Investigation of Nirmatrelvir with Different Crystal Structures Effective on SARS-CoV-2 by In Silico Approaches

Abstract

A pandemic has been declared in the world with the Covid-19 disease caused by the SARS-CoV-2 virus. Scientists on this disease, which is of antiviral origin, have been seeking treatment against SARS-CoV-2 with experimental and computational methods since December 2019. Nirmatrelvir (PF-07321332; NMV), the antiviral component of PAXLOVID™, has been introduced as an inhibitor of the main protease (MPro) of this disease, which is a threat to human health, SARS-CoV- 2. By analyzing the binding interactions between the target and the ligand as in silico with the molecular docking method of Computer Aided Drug Design (CADD), parameters such as amino acids in the binding site, docking score values, binding energy values can be determined.
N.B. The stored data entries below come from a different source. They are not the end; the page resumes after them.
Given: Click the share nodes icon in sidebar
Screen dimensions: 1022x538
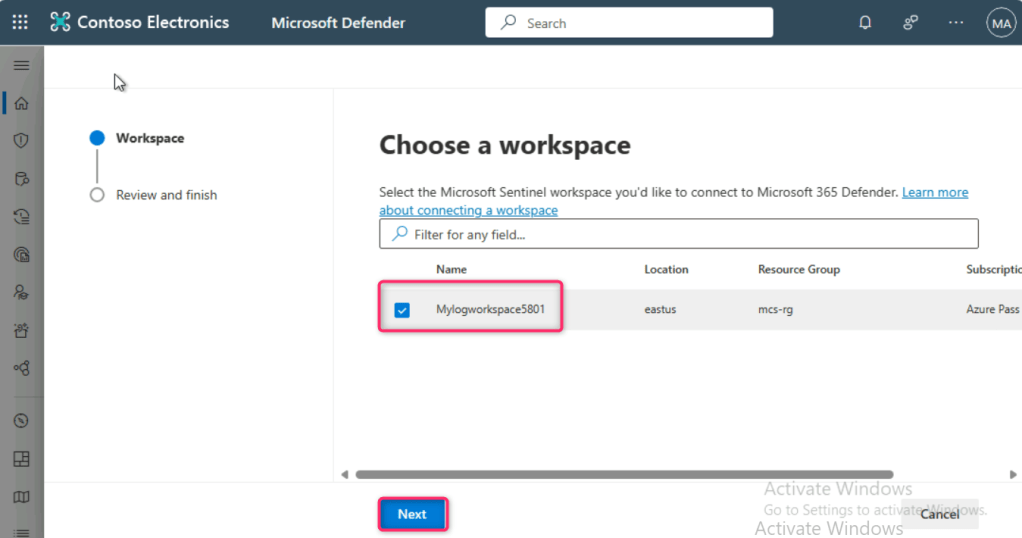Looking at the screenshot, I should click(21, 368).
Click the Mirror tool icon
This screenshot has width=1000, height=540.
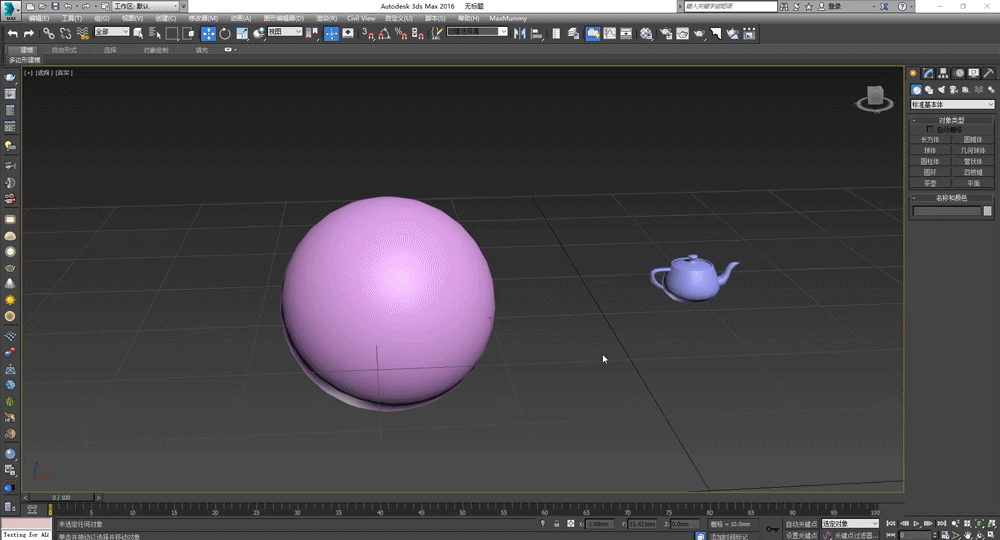coord(519,33)

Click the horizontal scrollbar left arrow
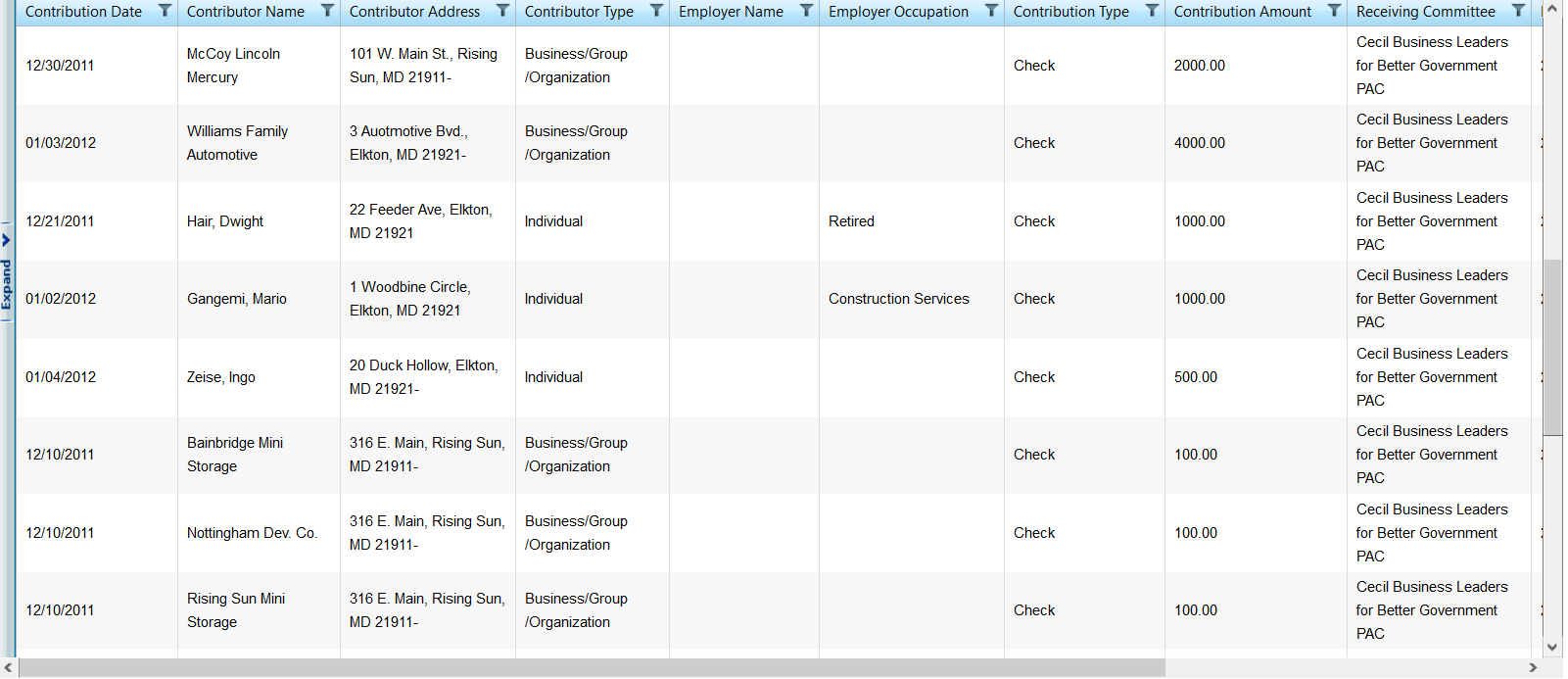pos(9,668)
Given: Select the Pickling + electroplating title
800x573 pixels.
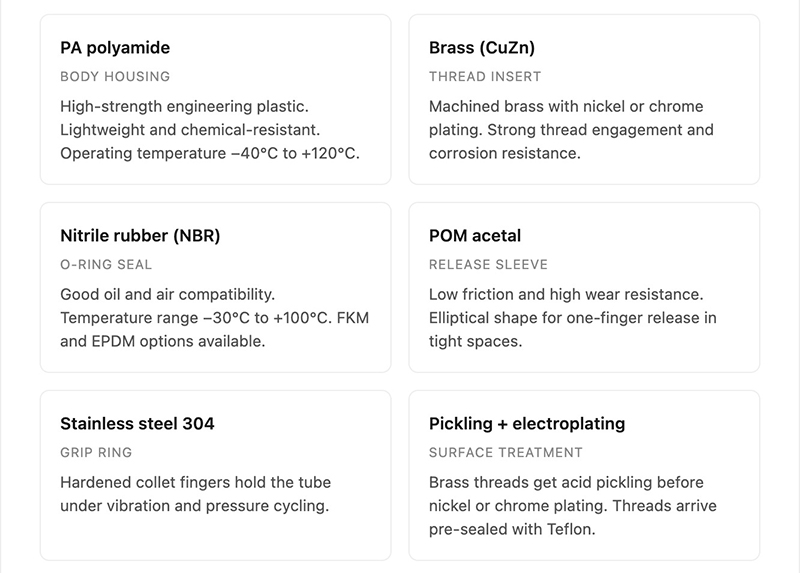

In this study, to six different binding parameters (Docking score, XP GScore, Glide evdw, Glide energy, Glide emodel, MM-GBSA ΔGBind) of Nirmatelvir, an orally taken drug, on the effective crystal structures (7O46, 7QBB, 7NEO, 7B77, 7B2U, 7B2J, 7NBT and 7TVX) of MPro in SARS-CoV-2, were investigated with Schrödinger 2021-2 (Schrödinger, LLC New York, ABD) software. It is presented in this study that different crystal structures have different interactions.